Royal Navy obituary in the Times newspaper
Royal Navy obituary in the Times newspaper

Royal NavyObituaries

The following obituary for Edward Bridges Rice appeared in the Times newspaper.

Obituary in the Times newspaper
31 October 1902The death is announced of Admiral Sir Edward Bridges Rice at the age of 83. He was the son of Mr. E.R. Rice, of Dane Court, Dover, a prominent man in his county and Liberal member for Dover in four Parliaments. Admiral Rice entered the Navy in 1832 and became mate in 1839, in which capacity, in 1842, he served in the Dido during the operations on the Yang-tsze-kiang, and for this service received the medal. He became lieutenant in 1844 and commander in 1850. Two years later he commanded the flotilla of boats for two months on the Irrawaddy in advance of the British forces, engaged the Burmese at Metha, destroyed their magazines and war boats, and dispersed the troops. Commander Rice had charge of the seamen and naval guns on shore at the capture of Prome, and, in addition to the Burmese medal, received the thanks of the Governor-General in Council. In 1854, when commander of the Prometheus, he attacked the Riff pirates on shore near Cape Tres Forcas, and recaptured the English brig Cuthbert Young. On this occasion Parliament voted the Prometheus £1,000. Receiving his step in 1855, he was employed as flag captain in the Leander at Sevastopol from January, 1856, to the evacuation of the Crimea, and received the Turkish and Crimean medals with the Sevastopol clasp. He attained flag rank in 1873 and became vice-admiral in 1878. Admiral Rice was commander-in-chief at the Nore from 1882 to 1884, when he retired, being promoted admiral three days after his retirement.
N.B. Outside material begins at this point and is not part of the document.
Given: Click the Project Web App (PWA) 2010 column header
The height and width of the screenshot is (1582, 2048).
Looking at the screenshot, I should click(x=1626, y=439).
He was A.D.C. to Queen Victoria from 1869 to 1873, was made a Companion of the Bath in 1881, and was created K.C.B. in June, 1887. Admiral Rice, who was, as was his father before him, a magistrate and deputy lieutenant for the county of Kent, married in 1864 a daughter of the late Rev. William Vernon Harcourt, of Nuneham-park, Oxon, and was thus brother-in-law to Sir William Harcourt, who by the death of his relative was prevented from attending the House of Commons yesterday.